Task prompt: Reproduce the whole listing, keeping every character the same.

Input data:
────────────────────
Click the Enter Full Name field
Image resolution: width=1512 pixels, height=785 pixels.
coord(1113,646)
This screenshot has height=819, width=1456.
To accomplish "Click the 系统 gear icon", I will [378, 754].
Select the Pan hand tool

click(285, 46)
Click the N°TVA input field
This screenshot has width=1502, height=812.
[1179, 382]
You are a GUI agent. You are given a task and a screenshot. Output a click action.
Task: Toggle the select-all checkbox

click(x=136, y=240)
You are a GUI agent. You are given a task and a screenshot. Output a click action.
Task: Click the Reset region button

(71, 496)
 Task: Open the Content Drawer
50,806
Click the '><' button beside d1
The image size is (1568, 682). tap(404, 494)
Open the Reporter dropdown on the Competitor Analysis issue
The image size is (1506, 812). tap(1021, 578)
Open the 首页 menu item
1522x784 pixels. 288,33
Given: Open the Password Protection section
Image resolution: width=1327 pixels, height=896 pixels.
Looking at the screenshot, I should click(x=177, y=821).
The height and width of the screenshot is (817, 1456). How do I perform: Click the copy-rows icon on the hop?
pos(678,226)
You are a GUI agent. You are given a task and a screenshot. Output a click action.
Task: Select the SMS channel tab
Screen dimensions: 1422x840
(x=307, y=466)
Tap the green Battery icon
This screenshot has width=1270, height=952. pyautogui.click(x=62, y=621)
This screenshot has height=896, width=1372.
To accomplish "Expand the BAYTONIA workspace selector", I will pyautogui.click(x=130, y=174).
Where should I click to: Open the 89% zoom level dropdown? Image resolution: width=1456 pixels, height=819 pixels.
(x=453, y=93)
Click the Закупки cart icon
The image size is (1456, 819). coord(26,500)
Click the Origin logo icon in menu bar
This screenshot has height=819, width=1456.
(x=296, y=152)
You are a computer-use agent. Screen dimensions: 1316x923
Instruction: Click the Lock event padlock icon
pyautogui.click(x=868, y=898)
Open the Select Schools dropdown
────────────────────
Expected answer:
Click the Enter Full Name field
Image resolution: width=1512 pixels, height=785 pixels.
coord(1113,646)
This screenshot has height=819, width=1456.
To accomplish "Click the 系统 gear icon", I will [378, 754].
Select the Pan hand tool

click(285, 46)
Click the N°TVA input field
This screenshot has width=1502, height=812.
[1179, 382]
You are a GUI agent. You are given a task and a screenshot. Output a click action.
Task: Toggle the select-all checkbox

click(x=136, y=240)
You are a GUI agent. You are given a task and a screenshot. Output a click action.
Task: Click the Reset region button

(71, 496)
 Task: Open the Content Drawer
50,806
Click the '><' button beside d1
The image size is (1568, 682). tap(404, 494)
Open the Reporter dropdown on the Competitor Analysis issue
The image size is (1506, 812). tap(1021, 578)
Open the 首页 menu item
1522x784 pixels. 288,33
Given: Open the Password Protection section
Image resolution: width=1327 pixels, height=896 pixels.
Looking at the screenshot, I should click(x=177, y=821).
The height and width of the screenshot is (817, 1456). How do I perform: Click the copy-rows icon on the hop?
pos(678,226)
You are a GUI agent. You are given a task and a screenshot. Output a click action.
Task: Select the SMS channel tab
Screen dimensions: 1422x840
(x=307, y=466)
Tap the green Battery icon
This screenshot has width=1270, height=952. pyautogui.click(x=62, y=621)
This screenshot has height=896, width=1372.
To accomplish "Expand the BAYTONIA workspace selector", I will pyautogui.click(x=130, y=174).
Where should I click to: Open the 89% zoom level dropdown? Image resolution: width=1456 pixels, height=819 pixels.
(x=453, y=93)
Click the Закупки cart icon
The image size is (1456, 819). coord(26,500)
Click the Origin logo icon in menu bar
This screenshot has height=819, width=1456.
(x=296, y=152)
You are a computer-use agent. Screen dimensions: 1316x923
Instruction: Click the Lock event padlock icon
pyautogui.click(x=868, y=898)
Open the Select Schools dropdown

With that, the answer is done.